Compreender inteligência suportada por tecnologia
A gestão e análise de risco pode ter como principal aliada a tecnologia. Com as ferramentas adequadas, coletando dados de múltiplas fontes e a partir de cenários previamente desenhados (para os perfis de risco e suas ocorrências conhecidas), os gestores podem somar o fator humano com soluções tecnológicas. É possível antecipar ações, identificar gatilhos que iniciem cenários indesejados, ou mesmo durante uma ocorrência responder rapidamente com o devido plano de mitigação para evitar o pior. Mas, no geral, o que se tem visto é uma onda de negligências quando da ocorrência de falhas. E isso não diz respeito apenas a área pública, mas também a corporativa. É necessário, portanto, investimento em análise de risco, assim como o uso de tecnologias para prevenir e mitigar riscos.
Há softwares que utilizam doutrina praticada no ambiente militar, por exemplo, para suportar o comando e controle na prevenção, análise e ação quando em crise, medida conhecida como consciência situacional. Nesse caso, a função da ferramenta é coletar vários dados, originados através de sensores, câmeras, internet, informações disponíveis em repositórios públicos abertos e, inclusive, indicadores de sistemas especialistas da própria organização. Normalmente estão em silos, sem qualquer interface com outros sistemas. Dessa forma, é possível avaliar os indicadores em tempo real para, então, tomar medidas delineadas para cada perfil de risco associado, mapear a gestão do risco e acompanhar a evolução do(s) plano(s) de ação. Isso deve incluir recursos diversos, como maquinário, pessoal especializado, coordenação de comunicação com defesa civil, segurança pública e outros, para mitigar eventuais resultados catastróficos. Com as ferramentas adequadas, o fator humano consegue prever e até antecipar ações para evitar diversos problemas. Quando o risco é conhecido, pode ser calculado e, a partir dele, planejar medidas. Especialmente quando há vidas em jogo.
No caso de gestões públicas, ferramentas de comando e controle auxiliam no monitoramento em tempo real da condição atual. Permitem a identificação de eventuais gatilhos de possíveis cenários e a compreensão de impactos e resultados que podem acontecer no futuro, seja próximo ou não. Associadas a recursos como Internet das Coisas e Inteligência Artificial, e através do desenvolvimento de aplicativos para celulares, é possível deixar a sociedade a par do que está acontecendo. Esse mesmo tipo de medida também é importante no caso de organizações privadas, a fim de planejar seus investimentos, ter conhecimento de possíveis cenários, mesmo que incertos, para evitar perdas ao negócio.

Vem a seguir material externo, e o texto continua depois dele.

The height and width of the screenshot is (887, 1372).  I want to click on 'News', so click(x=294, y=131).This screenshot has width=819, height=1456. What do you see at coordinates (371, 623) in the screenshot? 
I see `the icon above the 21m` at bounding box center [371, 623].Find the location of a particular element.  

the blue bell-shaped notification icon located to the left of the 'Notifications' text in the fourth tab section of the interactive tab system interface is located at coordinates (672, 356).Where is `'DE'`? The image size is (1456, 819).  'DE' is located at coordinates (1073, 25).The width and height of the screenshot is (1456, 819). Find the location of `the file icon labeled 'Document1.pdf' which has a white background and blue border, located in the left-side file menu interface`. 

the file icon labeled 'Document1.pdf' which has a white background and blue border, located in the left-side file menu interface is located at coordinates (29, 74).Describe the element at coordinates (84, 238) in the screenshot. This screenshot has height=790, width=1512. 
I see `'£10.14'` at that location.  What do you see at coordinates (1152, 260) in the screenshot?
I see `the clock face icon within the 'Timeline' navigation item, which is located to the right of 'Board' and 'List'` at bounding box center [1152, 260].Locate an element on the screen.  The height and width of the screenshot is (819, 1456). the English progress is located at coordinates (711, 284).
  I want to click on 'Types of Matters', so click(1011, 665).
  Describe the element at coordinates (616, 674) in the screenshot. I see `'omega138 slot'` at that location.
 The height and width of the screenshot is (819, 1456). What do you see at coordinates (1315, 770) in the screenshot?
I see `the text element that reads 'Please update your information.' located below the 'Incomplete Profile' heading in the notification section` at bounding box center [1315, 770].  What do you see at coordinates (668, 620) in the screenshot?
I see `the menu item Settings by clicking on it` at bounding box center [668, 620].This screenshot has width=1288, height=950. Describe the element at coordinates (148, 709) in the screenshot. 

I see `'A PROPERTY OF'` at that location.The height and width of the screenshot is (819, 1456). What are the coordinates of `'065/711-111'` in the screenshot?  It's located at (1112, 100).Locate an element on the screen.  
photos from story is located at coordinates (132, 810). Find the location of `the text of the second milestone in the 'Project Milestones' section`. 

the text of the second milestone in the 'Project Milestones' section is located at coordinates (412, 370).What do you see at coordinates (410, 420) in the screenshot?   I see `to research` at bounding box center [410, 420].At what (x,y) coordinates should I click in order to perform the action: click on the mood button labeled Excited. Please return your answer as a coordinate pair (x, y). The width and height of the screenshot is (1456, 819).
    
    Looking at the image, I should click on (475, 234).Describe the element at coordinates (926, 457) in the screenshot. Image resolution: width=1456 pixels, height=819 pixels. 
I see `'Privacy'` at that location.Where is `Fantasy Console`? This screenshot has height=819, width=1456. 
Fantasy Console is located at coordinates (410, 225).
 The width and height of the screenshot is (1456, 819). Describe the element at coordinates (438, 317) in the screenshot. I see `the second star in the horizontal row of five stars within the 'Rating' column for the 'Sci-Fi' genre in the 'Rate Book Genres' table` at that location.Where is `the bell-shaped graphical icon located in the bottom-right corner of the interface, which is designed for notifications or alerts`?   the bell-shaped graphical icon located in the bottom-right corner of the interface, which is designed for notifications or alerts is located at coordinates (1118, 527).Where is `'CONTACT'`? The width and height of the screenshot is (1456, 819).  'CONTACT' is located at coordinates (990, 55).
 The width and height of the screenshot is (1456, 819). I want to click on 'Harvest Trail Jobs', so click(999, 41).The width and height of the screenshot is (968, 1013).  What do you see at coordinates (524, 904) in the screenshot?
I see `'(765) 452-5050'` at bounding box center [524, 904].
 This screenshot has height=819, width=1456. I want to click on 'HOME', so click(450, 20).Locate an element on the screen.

Há pouco tempo, o Brasil presenciou mais uma catástrofe, desta vez ocorrida em Brumadinho, Minas Gerais. Pouco mais de três anos após o rompimento da barragem em Mariana, no mesmo estado, a sociedade se depara com mais uma situação envolvendo perdas irreparáveis, sobretudo para às famílias das vítimas cujas vidas foram ceifadas. Juristas e especialistas avaliam que o colapso poderia ter sido evitado. A empresa envolvida, inclusive, já tinha acesso a estudos sobre possibilidades de risco, que foram negligenciados. A partir do último episódio, governos já estão se mobilizando para monitorar outras barragens em diversas regiões brasileiras.
Nesse cenário, ter a disposição ferramentas que possam auxiliar na análise e gestão de riscos, independente do segmento, é imprescindível em processos onde o tempo é precioso, assim como os recursos envolvidos. Na falta de uma bola de cristal para prever o amanhã, é possível usar o conhecimento associado à tecnologia para se antecipar e evitar finais tristes.
Gustavo Jota — Gerente de Marketing de Produto na Dígitro Tecnologia.